Время неслось вскачь, и Лешка пошел в сад. Какой же там стоял гомон! Первый раз мой любимый человечек подрался из-за игрушки и ему в кровь разбили нос. Он не заревел, но в глазах стояла такая обида непонимания, что заплакала я. Ну почему я не смогла этого предотвратить. И почему не могу сейчас обнять его, приласкать и успокоить?! Лешка все же всхлипнул и обернулся. Он смотрел на меня. Первый раз в жизни он смотрел на меня!

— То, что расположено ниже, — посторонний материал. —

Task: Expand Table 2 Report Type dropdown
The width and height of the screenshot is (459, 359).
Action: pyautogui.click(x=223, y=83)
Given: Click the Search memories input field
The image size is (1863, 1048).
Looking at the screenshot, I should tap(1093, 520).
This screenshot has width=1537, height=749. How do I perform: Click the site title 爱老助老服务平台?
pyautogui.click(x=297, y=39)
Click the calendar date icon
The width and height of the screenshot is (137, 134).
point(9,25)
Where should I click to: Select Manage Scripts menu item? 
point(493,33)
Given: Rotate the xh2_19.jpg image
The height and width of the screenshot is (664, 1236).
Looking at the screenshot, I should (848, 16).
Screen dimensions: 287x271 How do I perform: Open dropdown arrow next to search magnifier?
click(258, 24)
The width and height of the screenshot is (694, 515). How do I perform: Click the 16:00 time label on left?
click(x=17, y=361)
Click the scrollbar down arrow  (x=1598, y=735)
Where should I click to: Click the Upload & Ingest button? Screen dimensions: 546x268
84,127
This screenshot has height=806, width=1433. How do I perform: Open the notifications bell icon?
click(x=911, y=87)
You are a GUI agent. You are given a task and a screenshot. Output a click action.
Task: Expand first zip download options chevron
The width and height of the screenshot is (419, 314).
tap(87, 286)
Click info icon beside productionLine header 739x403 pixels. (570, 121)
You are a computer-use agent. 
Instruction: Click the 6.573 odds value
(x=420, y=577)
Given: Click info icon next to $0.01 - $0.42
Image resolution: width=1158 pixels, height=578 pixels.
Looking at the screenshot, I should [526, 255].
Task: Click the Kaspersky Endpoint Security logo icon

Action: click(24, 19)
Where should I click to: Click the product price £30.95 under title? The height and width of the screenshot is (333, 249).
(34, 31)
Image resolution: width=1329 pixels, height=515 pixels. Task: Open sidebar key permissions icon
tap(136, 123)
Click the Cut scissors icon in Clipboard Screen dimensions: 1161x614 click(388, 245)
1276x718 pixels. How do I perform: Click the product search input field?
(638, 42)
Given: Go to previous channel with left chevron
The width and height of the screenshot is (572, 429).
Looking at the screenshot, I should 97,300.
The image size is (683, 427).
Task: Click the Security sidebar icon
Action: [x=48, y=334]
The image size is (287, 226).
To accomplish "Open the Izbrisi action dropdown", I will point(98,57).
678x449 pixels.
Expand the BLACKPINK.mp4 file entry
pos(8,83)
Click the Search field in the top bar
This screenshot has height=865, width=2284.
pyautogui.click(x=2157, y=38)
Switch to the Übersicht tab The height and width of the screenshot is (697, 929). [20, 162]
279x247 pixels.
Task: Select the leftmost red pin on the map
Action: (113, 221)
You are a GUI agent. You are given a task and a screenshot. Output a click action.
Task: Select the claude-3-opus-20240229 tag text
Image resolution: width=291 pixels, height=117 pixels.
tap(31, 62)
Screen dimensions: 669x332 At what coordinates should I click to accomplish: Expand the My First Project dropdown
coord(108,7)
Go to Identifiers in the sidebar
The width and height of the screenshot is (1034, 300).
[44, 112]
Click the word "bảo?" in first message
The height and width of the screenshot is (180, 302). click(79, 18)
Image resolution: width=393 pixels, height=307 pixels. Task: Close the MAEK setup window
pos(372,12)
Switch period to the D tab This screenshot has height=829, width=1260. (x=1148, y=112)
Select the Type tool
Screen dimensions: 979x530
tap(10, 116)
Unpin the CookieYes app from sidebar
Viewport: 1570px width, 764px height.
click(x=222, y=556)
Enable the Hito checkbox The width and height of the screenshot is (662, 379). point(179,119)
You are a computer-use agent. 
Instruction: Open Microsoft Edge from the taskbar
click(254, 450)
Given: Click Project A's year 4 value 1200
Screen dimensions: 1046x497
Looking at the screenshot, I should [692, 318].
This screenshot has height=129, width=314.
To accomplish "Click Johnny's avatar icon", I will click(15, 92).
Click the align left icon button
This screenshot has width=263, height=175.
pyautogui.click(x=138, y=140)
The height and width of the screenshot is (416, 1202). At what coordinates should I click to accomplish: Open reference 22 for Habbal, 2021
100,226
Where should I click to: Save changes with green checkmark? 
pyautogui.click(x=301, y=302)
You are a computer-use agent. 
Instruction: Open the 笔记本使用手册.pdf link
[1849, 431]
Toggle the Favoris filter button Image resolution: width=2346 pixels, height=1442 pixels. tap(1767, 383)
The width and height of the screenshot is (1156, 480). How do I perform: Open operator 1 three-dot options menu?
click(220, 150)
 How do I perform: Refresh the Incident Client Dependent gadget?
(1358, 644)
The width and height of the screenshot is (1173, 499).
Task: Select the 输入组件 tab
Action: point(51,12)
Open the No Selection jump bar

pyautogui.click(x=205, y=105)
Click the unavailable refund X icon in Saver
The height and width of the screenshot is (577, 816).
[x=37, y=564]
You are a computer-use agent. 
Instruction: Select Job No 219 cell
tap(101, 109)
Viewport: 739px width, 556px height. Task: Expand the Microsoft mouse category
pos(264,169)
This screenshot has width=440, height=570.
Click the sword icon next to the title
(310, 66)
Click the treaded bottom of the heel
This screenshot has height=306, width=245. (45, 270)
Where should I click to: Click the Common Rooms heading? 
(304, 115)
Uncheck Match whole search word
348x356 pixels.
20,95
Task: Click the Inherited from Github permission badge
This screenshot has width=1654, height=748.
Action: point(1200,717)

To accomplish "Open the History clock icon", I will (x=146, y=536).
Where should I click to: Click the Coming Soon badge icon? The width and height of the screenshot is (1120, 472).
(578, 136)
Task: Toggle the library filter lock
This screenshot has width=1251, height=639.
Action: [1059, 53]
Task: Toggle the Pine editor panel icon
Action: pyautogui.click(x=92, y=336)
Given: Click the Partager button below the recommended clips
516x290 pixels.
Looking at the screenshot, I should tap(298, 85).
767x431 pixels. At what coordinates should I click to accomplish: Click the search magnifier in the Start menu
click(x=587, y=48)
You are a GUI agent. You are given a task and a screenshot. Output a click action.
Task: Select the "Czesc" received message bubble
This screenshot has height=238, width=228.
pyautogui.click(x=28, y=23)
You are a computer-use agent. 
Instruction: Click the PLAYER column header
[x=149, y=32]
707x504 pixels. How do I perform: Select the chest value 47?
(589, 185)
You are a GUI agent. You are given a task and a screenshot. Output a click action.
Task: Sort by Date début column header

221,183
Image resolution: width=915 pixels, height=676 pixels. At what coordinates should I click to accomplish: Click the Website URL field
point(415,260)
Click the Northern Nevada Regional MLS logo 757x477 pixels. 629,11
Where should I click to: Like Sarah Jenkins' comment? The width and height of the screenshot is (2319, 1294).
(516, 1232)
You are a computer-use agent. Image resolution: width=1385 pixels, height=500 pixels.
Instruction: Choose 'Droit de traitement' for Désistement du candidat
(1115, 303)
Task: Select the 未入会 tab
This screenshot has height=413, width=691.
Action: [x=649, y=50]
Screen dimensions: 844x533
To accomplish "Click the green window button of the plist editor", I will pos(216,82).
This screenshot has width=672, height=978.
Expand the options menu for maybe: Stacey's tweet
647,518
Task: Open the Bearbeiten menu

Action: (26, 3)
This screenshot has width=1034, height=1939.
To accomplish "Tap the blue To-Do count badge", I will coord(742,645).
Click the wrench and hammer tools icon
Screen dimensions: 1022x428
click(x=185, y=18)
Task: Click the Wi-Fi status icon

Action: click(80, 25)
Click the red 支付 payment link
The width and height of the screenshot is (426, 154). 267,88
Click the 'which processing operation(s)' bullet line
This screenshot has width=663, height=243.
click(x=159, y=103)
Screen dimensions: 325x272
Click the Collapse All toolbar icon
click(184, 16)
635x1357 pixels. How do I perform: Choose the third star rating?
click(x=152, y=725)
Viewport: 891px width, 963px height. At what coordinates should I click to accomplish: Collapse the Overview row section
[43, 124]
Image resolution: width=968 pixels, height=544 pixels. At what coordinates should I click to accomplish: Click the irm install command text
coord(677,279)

Школа… Я засыпала вместе с ним на уроках, увлеченно листала учебник литературы. Нам нравились одни и те же книги. А потом Лешке стукнуло четырнадцать лет и однажды ночью он проснулся с криком ужаса. Свернулся калачиком, забился в угол и подвывая дрожал. Потом я услышала, как он шепчет, и села на краешек кровати. «Господи, — шептал он, — господи, я же умру. Ну как же… ой мама… мамочка… не хочу, не хочуууу… Мааамочкаааа!..» Последнее слово перешло в тоненький безнадежный вой. Так, раскачиваясь и подвывая, он и заснул. А я сидела рядом и тихонько плакала. Первый раз мне было настолько больно и так страшно. Я бродила по квартире и не находила себе места. Встала около окна и стала смотреть на луну. Было очень погано. Я чувствовала страшную безнадежность. Я не знала, как мне помочь Лешке, моему любимому, единственному человеку.

Так и неслись годы. Рос Лешка, росла и я. Чем старше он становился, тем реже вспоминал о своей смертности. И мне становилось от этого легче. Я радовалась тому, что из маленького мальчишки, который не заплакал во время первой драки в детском саду, вырос жизнерадостный и добрый человек.

Иногда он просыпался среди ночи в холодном поту, тяжело дышал, понимая, что умрет, что однажды все закончится. А потом обнимал жену, которую очень любил, утыкался ей в ложбинку между грудей и засыпал. А я продолжала бодрствовать…

Мир старился. Точнее нет, мир оставался прежним. А вот я и Лешка старились, и я все чаще ловила на себе его взгляд. Задумчивый и усталый. Он постоянно вставал по ночам, шел на кухню, садился на табуретку возле окна и курил, уставившись в ночную темноту. Табуретка тихонько поскрипывала. Когда он устраивался поудобнее и сидел неподвижно, огонек сигареты освещал морщинистое, но по-прежнему самое дорогое для меня лицо. Я садилась рядом и ждала, когда же он успокоится и пойдет спать. Врач сказал, что Лешке вредно волноваться. Да и курить ему не стоило, но заставить его бросить я никак не могла. В этом он был страшно упертый. Не слушал даже жену. Отшучивался, говоря, что такой положительный джентльмен просто обязан иметь хоть какие-то вредные привычки. Ну, хоть одну.